22 Novembro, 2009

Conversa fiada ambiental

Contra o aquecimento global, Hu e Obama ficam só em vagos objetivos

Sérgio Augusto, O Estado de S.Paulo

- Porque esperavam das conversas de Obama com o presidente chinês, Hu Jintao, muito mais do que eles podiam ou estavam dispostos a oferecer, os ambientalistas foram os que mais se decepcionaram com o encontro dos dois em Pequim, no início dessa semana. Eles tinham e têm muito o que conversar.

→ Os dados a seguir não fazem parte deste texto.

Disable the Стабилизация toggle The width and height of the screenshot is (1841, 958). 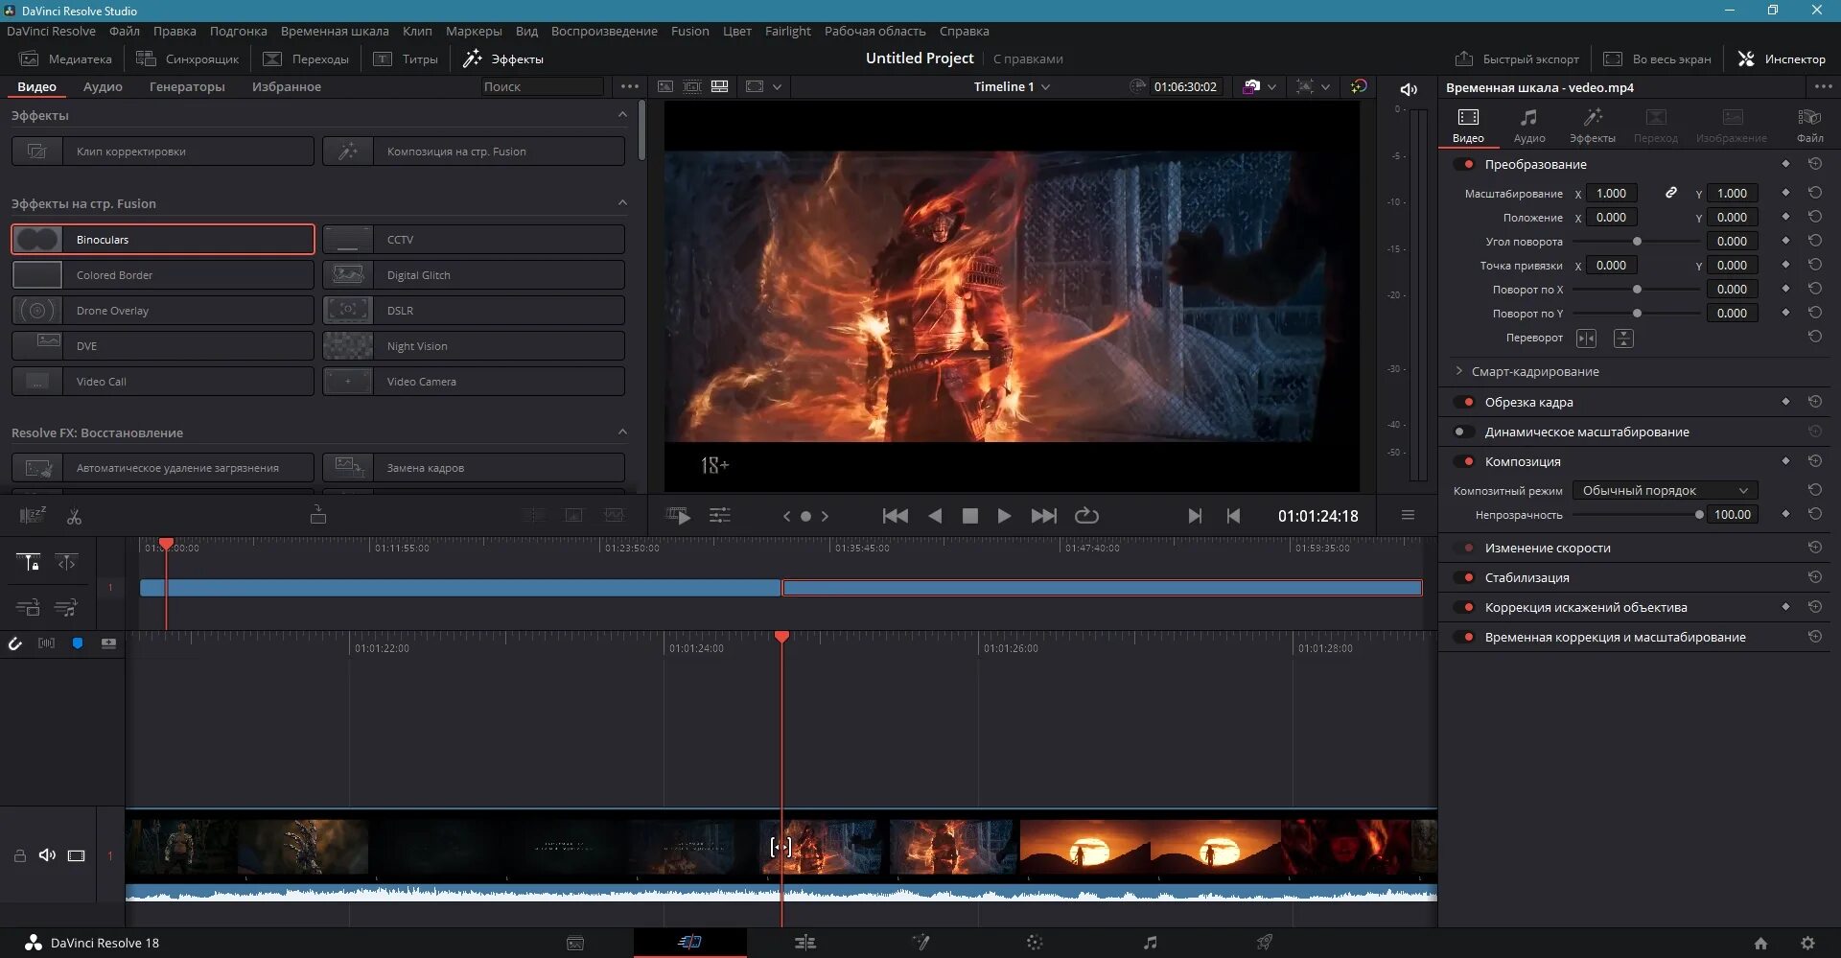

Responsáveis, juntos, pela emissão de 40% dos gases de efeito estufa, Estados Unidos e China são os maiores poluidores do planeta, os dois países que mais contribuem para o aquecimento global. Daí a expectativa geral de que os dois presidentes oferecessem algo além de vagos compromissos de combate às causas do aquecimento global, até porque só faltam 15 dias para o início da Convenção de Mudanças Climáticas da ONU, em Copenhague.

"Cada país fará sua parte de acordo com sua capacidade", prometeu o presidente chinês. "Precisamos convocar o mundo para encontrarmos uma solução para o aquecimento global", exortou o presidente americano. Mera parolagem protocolar. No dia seguinte, a revista Nature Geoscience atualizaria os dados sobre as emissões de CO2: aumentaram 2% no ano passado. Se as providências recomendadas pelos mais confiáveis estudiosos do assunto não forem tomadas, esse índice poderá chegar a 39% em 2020.

Ainda em Pequim, mas já de olho na cúpula climática da ONU, Obama manifestou sua preferência por decisões que tenham "efeito operacional imediato", mas não sejam impositivas. Ou seja, medidas práticas, mas facultativas. Quase um oxímoro.

Mesmo operando de forma acanhada e com atraso (investiu o melhor do seu tempo na reforma do plano de saúde e discutindo as guerras no Iraque e Afeganistão), Obama parece agir com mais rapidez que o Congresso americano. A Câmara aprovou uma redução nas emissões de 17% (sobre os níveis de 2005), que o Senado pensa em ampliar para 20%, mas os 80% agendados para 2050 enfrentam tenaz resistência da oposição.

Os republicanos insistem que uma ação isolada dos Estados Unidos não resolverá o problema climático. Claro que não, mas ninguém duvida que até os relutantes e evasivos chineses se sensibilizariam com uma demonstração de firmeza da parte dos americanos.

Mas até agora, nada. Nem de Pequim, nem de Washington.”